A deal was struck with V2 France to produce a compilation album named by McLusky Le Nouveau Rock'n'Roll Français.

=== 1-2-3-4 Records ===
In 2004, Sean McLusky started 1-2-3-4 Records, releasing singles and albums from artists emerging from the new East London music scene like Whitey (musician), Babyshambles, Cazals, Negative For Francis, Twisted Charm, The White Sport, Cosmetique, The Bishops, The Objects, Trafalgar, Lowline, and more recently new bands Arrows Of Love, Bad For Lazarus, Teenage Mothers, Sisteray, Factotum and new material from classic artists Buzzcocks.

=== Return To New York ===
In 2003, McLusky teamed up with the DJ / Producer Arthur Baker to create a series of global events called ‘Return To New York’. Its London home was the Great Eastern Hotel and the events featured artists like LCD Soundsystem, Peaches, New Order, Pet Shop Boys, Tom Tom Club, Debbie Harry, Phil Oakey, Junior Sanches, Erol Alkan and 2 many Djs (Soulwax). ‘Return To New York’ also hosted events at the Miami Winter Music Conference with line ups including The Rapture, LCD, Peaches, Milo, Princess Superstar, 2 Many Djs and they have toured the events at major venues and festivals across Europe. ‘Return to New York’ events were designed to bridge the last 20 years of electronic music, unifying the talents of the originators with the new breed of DJ /producers and live acts.

=== The 1-2-3-4 Festival ===
In the summer of 2007, McLusky started in partnership with long term collaborator Martin J Tickner – The 1-2-3-4 Festival in East London promoting emerging bands alongside international artists. The festival has featured artists including: Har Mar Superstar with Fab Morretti from The Strokes, Florence and the Machine, The Rakes, Patrick Woolf, The Warlocks, Bobby Gillespie (Primal Scream), Glen Matlock (Sex Pistols), Zak Starkey (The Who), Peter Hook (New Order / Joy Division), Black Lips, Ravonettes, Lydia Lunch, Damo Suzuki (Can), Buzzcocks, Deap Vally, Iceage, The Duke Spirit, Dirty Beaches, Mark Stewart (The Pop Group), Crocodiles, and Dum Dum Girls.

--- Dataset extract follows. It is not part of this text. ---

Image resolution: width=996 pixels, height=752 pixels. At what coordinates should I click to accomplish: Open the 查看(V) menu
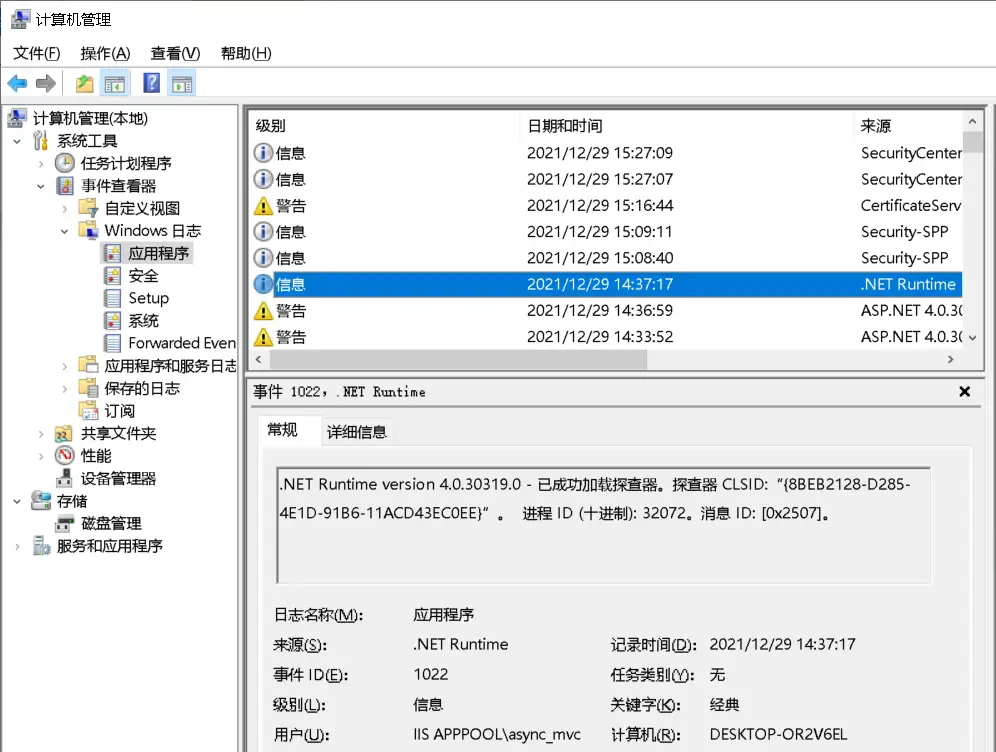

=== Sean McLusky Artist Management ===
A brief list of signings to major and indie labels include: The Martini Henry Rifles 2001 / 2004 signing to FF Vinyl. Whitey 2004 / 2006 signing to Universal, Towers Of London 2005 / 2006 signing to TVT records, Cazals 2005 / 2007 signing to Kitsune Records. S.C.U.M (band) 2008 / 2012 signing to Mute Records and touring with The Horrors, The Kills, Saint Leonard's Horses, 2016 (Kieran Leonard)

=== Sean McLusky DJ ===
Sean McLusky has DJed across the globe – Miami Winter Music, Space (Ibiza nightclub) and Privilege in Ibiza, and at festivals and clubs in Berlin, Tel Aviv, Amsterdam, Copenhagen, Millan, Madrid, Lisbon, Warsaw, Kraków, New York City, Los Angeles, plus a long running residency at Razzmatazz Club in Barcelona, he is also a regular at the Playboy Club, The Scotch of St. James, Tramp (nightclub), Ace Hotel and the Dog Star in London. Mclusky also consults on hotel music programming – clients have included: the Great Eastern Hotel & South Place Hotel in City of London, The Mondrian Hotel, and Ace Hotel.

=== 1-2-3-4 FILMS ===
In 2011, McLusky set up 1-2-3-4 Films with Writer/Director Trevor Miller to develop and produce films. Their first production, entitled Riot on Redchurch Street is a feature film shot on location in East London. It juxtaposes the 'downtown' music scene against a backdrop of Anglo-Muslim racial tension. The cast includes Allyson Paradis, Jesse Birdsall, Sam Hazeldine, Les McKeown, Lois Winstone, with a soundtrack featuring original songs by Siobhan Fahey (Shakespears Sister). Time Out gave 'Riot' three-stars and described the film as "a hybrid between Gangster No. 1 and Stalking Pete Doherty." 1-2-3-4 Films has two more features in pre-production for 2015 ‘This Charming Man’ and ‘Trip City.’